TUESDAY, July 27 (HealthDay News) -- Late preterm babies -- those born at 34 to 37 weeks' gestation -- are more likely than full-term babies to suffer respiratory distress syndrome and other respiratory morbidity, though the risk decreases with each additional week of gestation, according to research in the July 28 issue of the Journal of the American Medical Association.

Judith U. Hibbard, M.D., of the University of Illinois in Chicago, and colleagues studied data on 233,844 U.S. births from 2002 to 2008, looking for neonates with respiratory compromise admitted to neonatal intensive care units (NICUs), and comparing late preterm births with full-term births to assess short-term respiratory morbidity in the two groups.
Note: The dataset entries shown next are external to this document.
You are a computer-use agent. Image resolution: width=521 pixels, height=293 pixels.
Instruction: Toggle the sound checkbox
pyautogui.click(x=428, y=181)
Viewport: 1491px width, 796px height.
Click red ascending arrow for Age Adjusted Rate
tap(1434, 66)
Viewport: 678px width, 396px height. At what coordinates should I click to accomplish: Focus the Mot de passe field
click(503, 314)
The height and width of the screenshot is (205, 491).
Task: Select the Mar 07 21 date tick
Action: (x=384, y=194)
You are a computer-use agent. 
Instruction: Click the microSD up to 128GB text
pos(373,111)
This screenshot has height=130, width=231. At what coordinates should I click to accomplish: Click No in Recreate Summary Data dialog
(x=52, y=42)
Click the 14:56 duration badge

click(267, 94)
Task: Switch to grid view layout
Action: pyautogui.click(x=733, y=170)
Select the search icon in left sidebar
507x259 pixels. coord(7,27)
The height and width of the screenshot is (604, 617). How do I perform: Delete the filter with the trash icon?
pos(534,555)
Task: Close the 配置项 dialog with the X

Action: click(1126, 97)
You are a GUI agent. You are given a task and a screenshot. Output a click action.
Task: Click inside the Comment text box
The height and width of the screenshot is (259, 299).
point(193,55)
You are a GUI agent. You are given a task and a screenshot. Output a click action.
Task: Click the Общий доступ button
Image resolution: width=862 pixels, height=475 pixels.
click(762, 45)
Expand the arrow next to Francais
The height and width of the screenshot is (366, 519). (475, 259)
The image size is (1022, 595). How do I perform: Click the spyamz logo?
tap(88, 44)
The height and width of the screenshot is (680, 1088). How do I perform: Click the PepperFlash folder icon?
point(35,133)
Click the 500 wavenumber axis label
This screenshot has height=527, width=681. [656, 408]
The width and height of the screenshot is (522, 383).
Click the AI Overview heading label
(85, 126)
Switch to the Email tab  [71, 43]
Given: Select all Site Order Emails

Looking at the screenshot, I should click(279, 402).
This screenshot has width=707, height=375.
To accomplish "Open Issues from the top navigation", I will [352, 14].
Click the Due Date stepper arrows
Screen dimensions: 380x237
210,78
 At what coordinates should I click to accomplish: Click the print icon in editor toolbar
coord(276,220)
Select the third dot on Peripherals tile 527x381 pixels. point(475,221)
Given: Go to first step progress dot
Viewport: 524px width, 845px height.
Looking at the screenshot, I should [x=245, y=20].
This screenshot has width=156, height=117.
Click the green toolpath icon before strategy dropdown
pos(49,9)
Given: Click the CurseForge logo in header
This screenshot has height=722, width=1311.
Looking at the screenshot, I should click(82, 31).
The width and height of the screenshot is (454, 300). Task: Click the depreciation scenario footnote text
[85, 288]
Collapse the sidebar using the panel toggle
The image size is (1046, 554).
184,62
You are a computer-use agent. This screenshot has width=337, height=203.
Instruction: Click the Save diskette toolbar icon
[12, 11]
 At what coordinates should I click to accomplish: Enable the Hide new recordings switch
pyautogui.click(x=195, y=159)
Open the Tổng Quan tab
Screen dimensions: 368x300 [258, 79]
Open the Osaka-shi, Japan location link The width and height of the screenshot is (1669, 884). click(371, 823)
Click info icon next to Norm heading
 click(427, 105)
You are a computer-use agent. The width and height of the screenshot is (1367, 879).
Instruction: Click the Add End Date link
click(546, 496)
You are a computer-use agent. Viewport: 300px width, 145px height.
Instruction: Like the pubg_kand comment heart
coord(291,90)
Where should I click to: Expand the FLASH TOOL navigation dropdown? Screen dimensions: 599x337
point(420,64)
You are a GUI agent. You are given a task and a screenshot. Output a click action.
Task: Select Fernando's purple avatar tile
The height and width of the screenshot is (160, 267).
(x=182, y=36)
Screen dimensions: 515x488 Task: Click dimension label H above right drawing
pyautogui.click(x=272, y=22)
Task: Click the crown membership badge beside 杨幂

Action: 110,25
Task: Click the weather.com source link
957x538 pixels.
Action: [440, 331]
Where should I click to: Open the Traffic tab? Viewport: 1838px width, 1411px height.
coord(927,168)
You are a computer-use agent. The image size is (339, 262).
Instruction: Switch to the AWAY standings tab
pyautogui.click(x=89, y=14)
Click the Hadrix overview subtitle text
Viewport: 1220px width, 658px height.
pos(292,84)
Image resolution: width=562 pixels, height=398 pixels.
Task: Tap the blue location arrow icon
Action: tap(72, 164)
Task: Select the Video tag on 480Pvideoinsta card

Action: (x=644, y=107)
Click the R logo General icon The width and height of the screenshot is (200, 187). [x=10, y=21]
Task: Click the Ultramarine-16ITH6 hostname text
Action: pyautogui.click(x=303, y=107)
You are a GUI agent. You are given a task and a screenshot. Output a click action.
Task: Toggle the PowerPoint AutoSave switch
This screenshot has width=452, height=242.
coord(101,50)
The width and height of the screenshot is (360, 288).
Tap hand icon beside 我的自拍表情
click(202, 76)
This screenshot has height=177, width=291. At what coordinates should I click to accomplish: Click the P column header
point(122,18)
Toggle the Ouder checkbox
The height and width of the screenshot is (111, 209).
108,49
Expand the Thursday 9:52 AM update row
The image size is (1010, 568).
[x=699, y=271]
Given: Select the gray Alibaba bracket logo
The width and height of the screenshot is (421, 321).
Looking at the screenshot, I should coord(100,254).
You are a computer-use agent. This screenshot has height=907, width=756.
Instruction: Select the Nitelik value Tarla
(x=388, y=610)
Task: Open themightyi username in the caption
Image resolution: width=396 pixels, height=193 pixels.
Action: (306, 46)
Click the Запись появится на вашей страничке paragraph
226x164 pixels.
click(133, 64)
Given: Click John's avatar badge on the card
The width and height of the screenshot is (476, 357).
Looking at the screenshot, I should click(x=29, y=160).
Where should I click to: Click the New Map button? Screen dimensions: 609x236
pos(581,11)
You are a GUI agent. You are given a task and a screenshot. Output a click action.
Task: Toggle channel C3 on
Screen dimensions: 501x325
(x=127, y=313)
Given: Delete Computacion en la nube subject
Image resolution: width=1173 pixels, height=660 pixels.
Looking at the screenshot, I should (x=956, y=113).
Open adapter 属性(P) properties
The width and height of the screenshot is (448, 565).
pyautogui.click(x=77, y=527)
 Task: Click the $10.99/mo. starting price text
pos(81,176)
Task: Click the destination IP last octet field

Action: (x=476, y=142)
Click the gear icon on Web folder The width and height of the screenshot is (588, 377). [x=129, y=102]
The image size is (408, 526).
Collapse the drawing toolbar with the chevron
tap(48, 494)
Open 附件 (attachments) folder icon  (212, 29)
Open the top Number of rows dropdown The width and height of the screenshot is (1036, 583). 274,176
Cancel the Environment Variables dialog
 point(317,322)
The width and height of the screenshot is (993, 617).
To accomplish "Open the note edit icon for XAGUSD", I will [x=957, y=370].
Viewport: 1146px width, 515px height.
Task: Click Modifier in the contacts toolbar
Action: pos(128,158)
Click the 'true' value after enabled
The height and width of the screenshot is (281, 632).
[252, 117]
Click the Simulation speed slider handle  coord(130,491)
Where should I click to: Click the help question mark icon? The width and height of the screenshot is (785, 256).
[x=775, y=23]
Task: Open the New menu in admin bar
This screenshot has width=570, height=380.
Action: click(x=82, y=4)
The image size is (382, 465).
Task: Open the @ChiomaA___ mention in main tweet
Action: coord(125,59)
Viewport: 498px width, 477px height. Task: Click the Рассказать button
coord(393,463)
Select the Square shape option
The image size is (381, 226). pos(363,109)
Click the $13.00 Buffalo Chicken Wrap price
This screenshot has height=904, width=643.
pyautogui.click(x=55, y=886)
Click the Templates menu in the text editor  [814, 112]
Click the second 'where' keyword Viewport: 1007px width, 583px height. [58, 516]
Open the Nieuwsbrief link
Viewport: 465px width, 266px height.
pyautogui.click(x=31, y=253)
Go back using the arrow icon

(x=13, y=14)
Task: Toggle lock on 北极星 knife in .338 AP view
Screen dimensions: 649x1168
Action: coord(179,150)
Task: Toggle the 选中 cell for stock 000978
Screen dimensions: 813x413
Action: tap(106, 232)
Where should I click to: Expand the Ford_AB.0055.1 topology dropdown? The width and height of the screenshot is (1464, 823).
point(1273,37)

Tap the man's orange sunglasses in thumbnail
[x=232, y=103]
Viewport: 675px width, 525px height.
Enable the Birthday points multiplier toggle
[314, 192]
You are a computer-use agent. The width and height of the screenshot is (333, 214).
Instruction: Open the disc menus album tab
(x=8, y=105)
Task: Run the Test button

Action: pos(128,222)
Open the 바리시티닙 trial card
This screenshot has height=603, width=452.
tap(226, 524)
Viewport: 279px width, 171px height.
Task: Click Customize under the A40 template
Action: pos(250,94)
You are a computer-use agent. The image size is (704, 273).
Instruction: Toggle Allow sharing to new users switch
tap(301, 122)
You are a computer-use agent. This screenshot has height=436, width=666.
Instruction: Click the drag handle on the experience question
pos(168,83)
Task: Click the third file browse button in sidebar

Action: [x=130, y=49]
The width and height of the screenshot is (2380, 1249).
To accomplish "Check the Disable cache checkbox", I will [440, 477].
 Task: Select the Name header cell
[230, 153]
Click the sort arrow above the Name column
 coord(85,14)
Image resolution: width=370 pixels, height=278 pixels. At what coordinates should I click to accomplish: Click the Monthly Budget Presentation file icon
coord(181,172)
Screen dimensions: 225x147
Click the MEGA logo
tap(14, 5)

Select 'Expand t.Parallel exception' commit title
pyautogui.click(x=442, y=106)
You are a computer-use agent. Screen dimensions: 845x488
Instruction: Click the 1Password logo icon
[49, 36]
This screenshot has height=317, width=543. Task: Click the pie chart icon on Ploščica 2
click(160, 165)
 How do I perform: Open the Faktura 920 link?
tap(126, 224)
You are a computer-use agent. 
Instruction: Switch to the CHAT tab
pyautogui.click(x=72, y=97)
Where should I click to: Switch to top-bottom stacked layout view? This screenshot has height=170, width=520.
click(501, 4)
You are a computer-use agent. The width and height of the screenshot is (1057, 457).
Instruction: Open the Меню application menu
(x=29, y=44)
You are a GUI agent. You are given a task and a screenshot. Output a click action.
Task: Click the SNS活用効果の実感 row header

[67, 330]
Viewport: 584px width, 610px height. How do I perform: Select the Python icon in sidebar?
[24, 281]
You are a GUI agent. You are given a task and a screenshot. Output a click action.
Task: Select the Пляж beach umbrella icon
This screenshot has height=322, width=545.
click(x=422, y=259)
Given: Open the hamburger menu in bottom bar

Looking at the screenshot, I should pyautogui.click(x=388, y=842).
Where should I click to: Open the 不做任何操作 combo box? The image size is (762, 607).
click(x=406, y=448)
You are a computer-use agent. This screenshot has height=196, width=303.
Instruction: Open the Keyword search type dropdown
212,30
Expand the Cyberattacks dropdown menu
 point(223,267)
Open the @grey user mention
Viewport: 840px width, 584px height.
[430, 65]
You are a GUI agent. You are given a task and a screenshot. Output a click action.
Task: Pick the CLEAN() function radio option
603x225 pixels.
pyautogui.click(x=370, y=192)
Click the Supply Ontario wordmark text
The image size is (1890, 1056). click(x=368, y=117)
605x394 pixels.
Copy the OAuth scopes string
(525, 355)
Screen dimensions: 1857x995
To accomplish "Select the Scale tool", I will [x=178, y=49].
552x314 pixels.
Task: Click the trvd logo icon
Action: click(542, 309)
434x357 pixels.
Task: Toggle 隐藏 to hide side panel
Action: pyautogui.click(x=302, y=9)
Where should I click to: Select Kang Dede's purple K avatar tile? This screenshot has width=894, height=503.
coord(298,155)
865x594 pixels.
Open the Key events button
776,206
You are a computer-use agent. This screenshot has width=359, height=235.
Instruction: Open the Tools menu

The researchers found that 2,032 of 19,334 babies born late preterm were admitted to NICUs with respiratory morbidity, compared with 1,874 out of 165,993 full-term babies. Respiratory distress syndrome was found in 10.5 and 0.3 percent of babies born at 34 and 38 weeks' gestation, respectively. Incidence of transient tachypnea of the newborn was also higher in babies born at 34 weeks than babies born at 38 weeks (6.4 versus 0.4 percent). The odds for respiratory distress syndrome decreased as gestation approached 38 weeks, at which point the odds were the same as for 39 to 40 weeks. The researchers noted similar patterns for transient tachypnea of the newborn, pneumonia, and respiratory failure.

"We suggest that future studies should focus on indications for late preterm birth. Only by more completely understanding reasons for rising rates of late preterm birth might clinicians be able to initiate salutary interventions to decrease neonatal respiratory morbidity," the authors write.